Obecny szef PKN Orlen przez kilka lat pracował w firmie Elektroplast, należącej do jego wujów - kuzynów ojca Daniela Obajtka.

Gdy w 2006 roku Daniel Obajtek kończył pracę w firmie i zaczynał działania w lokalnej polityce (został wójtem Pcimia) otrzymał pismo, w którym uznano go za świetnego dyrektora.

"Choć dzisiaj bliscy ze strony ojca oskarżają Daniela Obajtka, że szkodził ich firmie, wcześniej uważali go... za świetnego dyrektora. I wystawili mu na to pismo!" - pisze dziennik.

Gazeta przytacza oświadczenie z 2006 r., w którym czytamy m.in., że zarząd Elektroplasta "pozytywnie ocenia całokształt pracy p. Daniela Obajtka", a późniejszy czytamy, że szef Orlenu "z dużym zaangażowaniem wykonywał powierzone mu obowiązki służbowe".

Pięć lat później spółka wystawiła "jednoznacznie negatywną opinię" byłemu pracownikowi. "W odczuciu władz firmy działał on przez wiele lat na szkodę zakładu" - napisał zarząd Elektroplastu.

"Fakt" wskazuje, że właściciele spółki "zmienili zdanie o 180 stopni".

"W międzyczasie również Obajtek zeznawał jako świadek w procesie, w którym oskarżony był jego wuj" - pisze gazeta.
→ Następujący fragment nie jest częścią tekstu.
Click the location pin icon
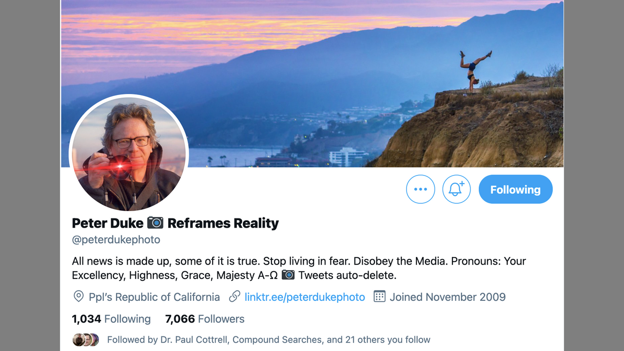624x351 pixels. (x=78, y=296)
Jak donosiły wówczas lokalne media, były to zeznania niekorzystne dla spółki, w której wcześniej pracował Daniel Obajtek. "Fakt" sugeruje, że wujowie chcieli pogrążyć Obajtka.

W piątek GW opublikowała nagranie rozmowy Daniela Obajtka z pracownikiem formy TT Plast, konkurencji dla Elektroplastu. Według gazety to dowód, że Obajtek będąc wójtem Pcimia po cichu uczestniczy w zarządzaniu firmą. Opozycja oskarżyła szefa PKN Orlen o łamanie prawa i domaga się ponownego zbadania oświadczeń majątkowych Obajtka.

PKN Orlen wydało oświadczenie, w którym odpiera zarzuty gazety. W komunikacie przypomina także, że kontrole CBA nie wykazały nieprawidłowości.